Je discute avec une amie, C., femme intègre et passionnée (par son métier) n’ayant jamais eu/ou projeté d’avoir recours au moindre ultraviolet artificiel. Le vendredi midi c’est débriefing. Alors on parle de tout (physique quantique, fission nucléaire…) et de rien quoi. Alors vous pensez bien que le numéro de bimbo de la grande gigue Dominique de V. sortant des flots ça nous fait ni chaud, ni chaud si ce n’est peut-être froid dans le dos. On évite d’ailleurs d’en parler, par pudeur et surtout peur d’être gagnées par la superficialité. Manquerait plus que ça, alors on se tient, tant bien que mal.

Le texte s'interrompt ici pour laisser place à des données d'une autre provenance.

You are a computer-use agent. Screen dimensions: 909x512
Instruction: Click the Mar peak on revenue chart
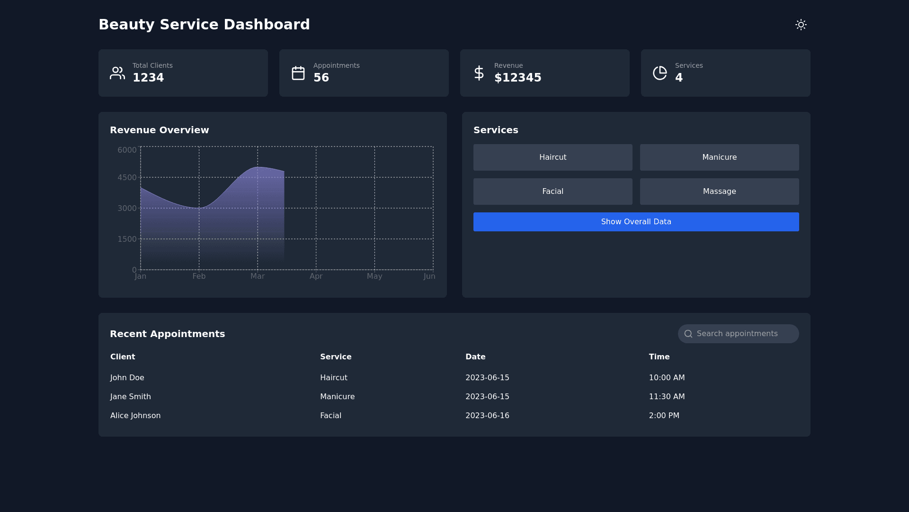(258, 167)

Et puis rapidement, par ma faute, c’est le dérapage : je ripe sur une paillette, me vautre dans le gloss Diamond Super Sunshine, finit ma chute dans le nouveau lait pour le corps Sephora Girls senteur fraises des bois et parviens à articuler un : « t’as regardé Fight Club mardi dernier ? ». Non, ne pensez pas que cette remarque soit anodine. Certes ils nous arrivent d’aborder des problématiques polémiques relatives au monde télévisuel : Intéressants les socio-types regroupés par Jean-Luc D. mercredi soir non ? Vertigineuse la mise en abyme orchestrée par B. & F. _ _ _ _ _* soir ? (*non je ne connais pas le jour de diffusion, vous si ?).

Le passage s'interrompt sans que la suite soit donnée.